It seems even the basic lessons, the things we feel we know as well as our own names, have to be refreshed from time to time. I’ve been preaching the healing powers of dialogue all my adult life, so I’m a little taken aback to find myself amazed that it turns out to be true!
It all started when I posted a series of short essays on generation gaps in community arts (the first one appeared on 19 May). Some of the younger artists and organizers who found their words quoted in my writing contacted me to offer further observations.
I’d like to say I responded with industrial-strength openness and grace, but the truth is, we pushed each other’s buttons. On behalf of my age cohort, I felt mischaracterized by some of their remarks, and it was instantly clear that the they felt the same.

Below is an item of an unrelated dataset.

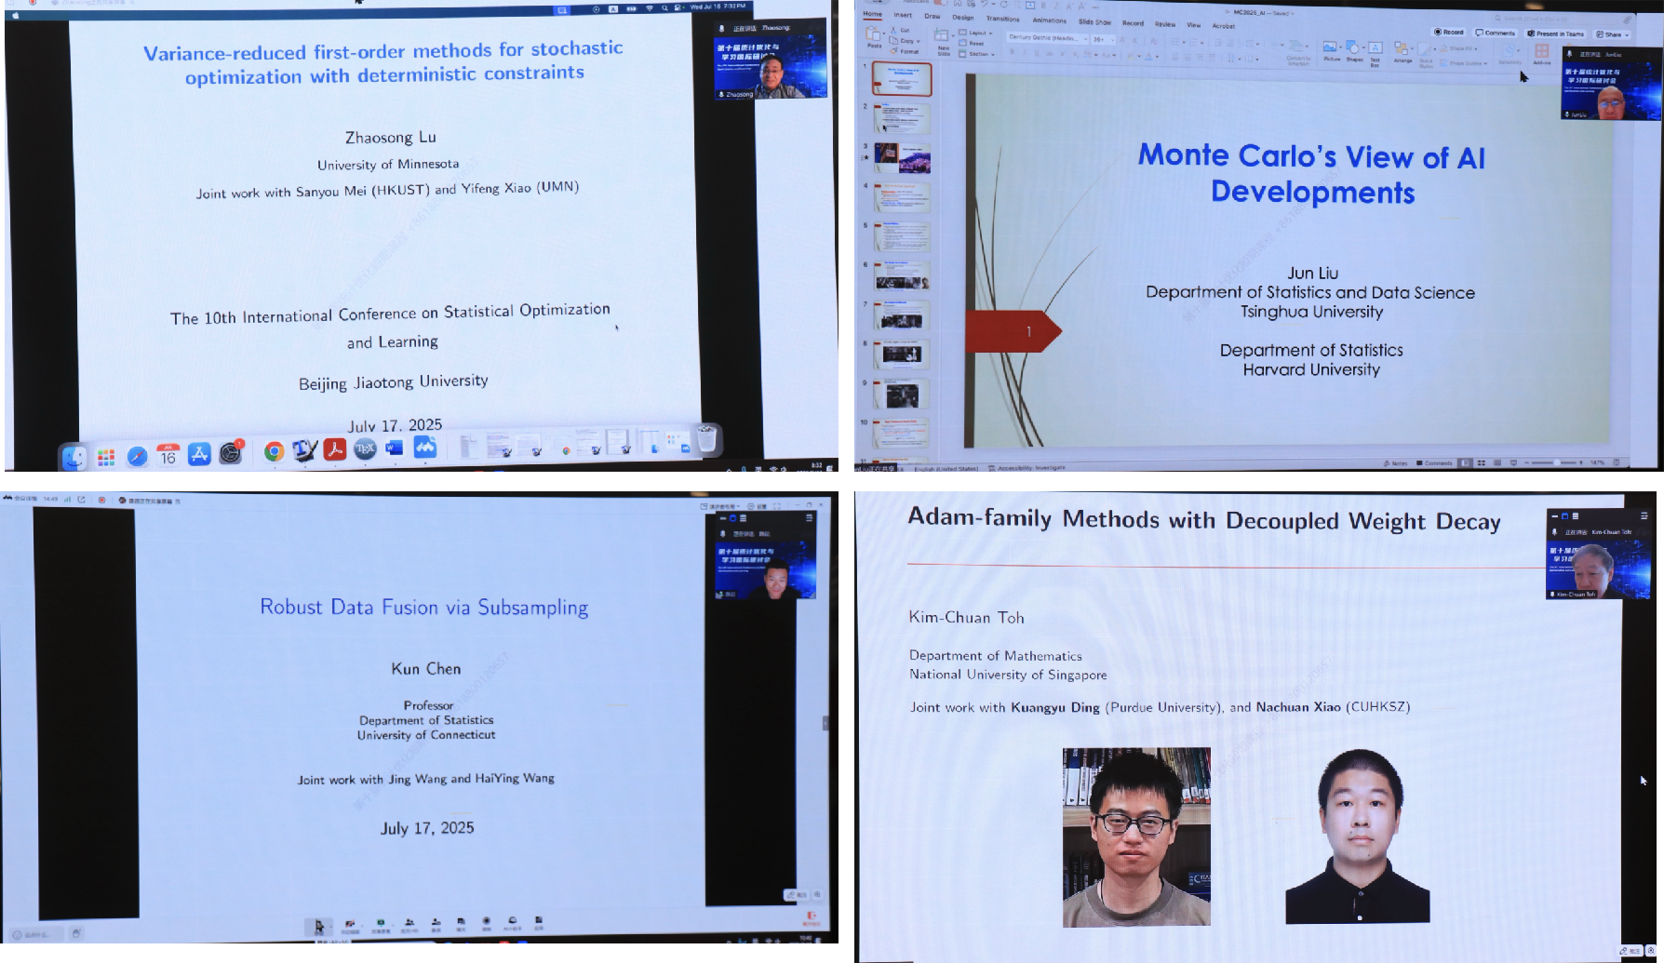Viewport: 1664px width, 963px height.
Task: Switch to the Insert ribbon tab
Action: [x=903, y=16]
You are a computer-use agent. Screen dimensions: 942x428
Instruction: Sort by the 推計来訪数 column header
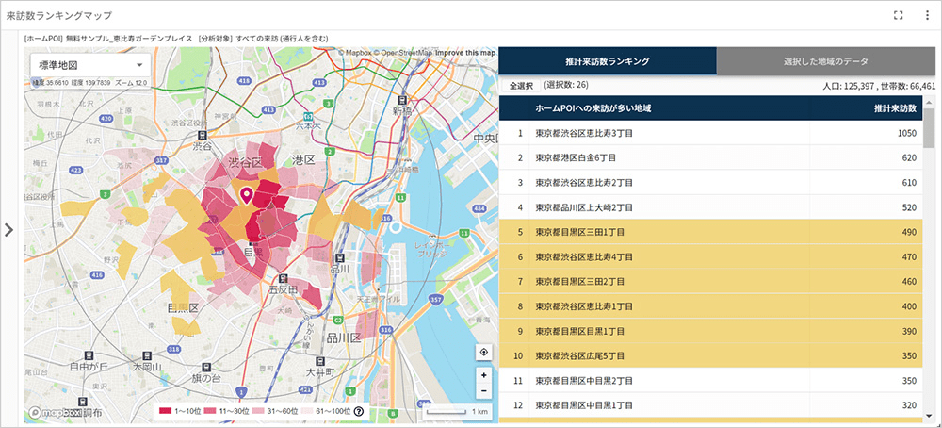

Rather than trading volleys, I got an itch to talk it all the way through to the end of the rhetorical line. I invited one of my correspondents, a thoughtful writer half my age, to be my partner for the full conversation. You can read Lee Ann Norman’s and my exchange on the Community Arts Network, a uniquely wonderful online resource.
Once we started really talking, it was hard to stop. I found myself checking my email frequently to see if I had a new message from Lee Ann and making time to reply whenever one came. On a day when she was busy with other things, I really missed her “voice.”
CAN’s online version of the conversation omits a couple of throat-clearing exchanges in which we tested each other, gingerly probing for the types of slights and omissions (do you understand about racial oppression? about class, gender, age?) that often lead people to break off dialogue. But because we’d agreed to see it through (and because we’re both really interested and really committed to staying in the conversation), instead of turning away, we turned toward each other. And guess what? We both felt more seen, more able to discuss the complexities and shadings of our subject, more able to hone in on the questions—and the remedy both of us recommended for the generation gap was more of the same: dialogue grounded in telling the whole story on both sides.
The British have a particularly gruesome expression for trying to teach others a subject they already know better than you do: “teaching your grandmother to suck eggs.” (I looked its derivation up and found out it appeared in Fielding’s 18th-century novel, Tom Jones, but I’ve not been able to learn if sucking out the contents of eggshells was a treat back then or a joke.) Usually it refers to young people presuming to treat their elders as in need of basic instruction. But this time both generations reciprocated, remind each other of this obvious yet easily overlooked point: practice what you preach.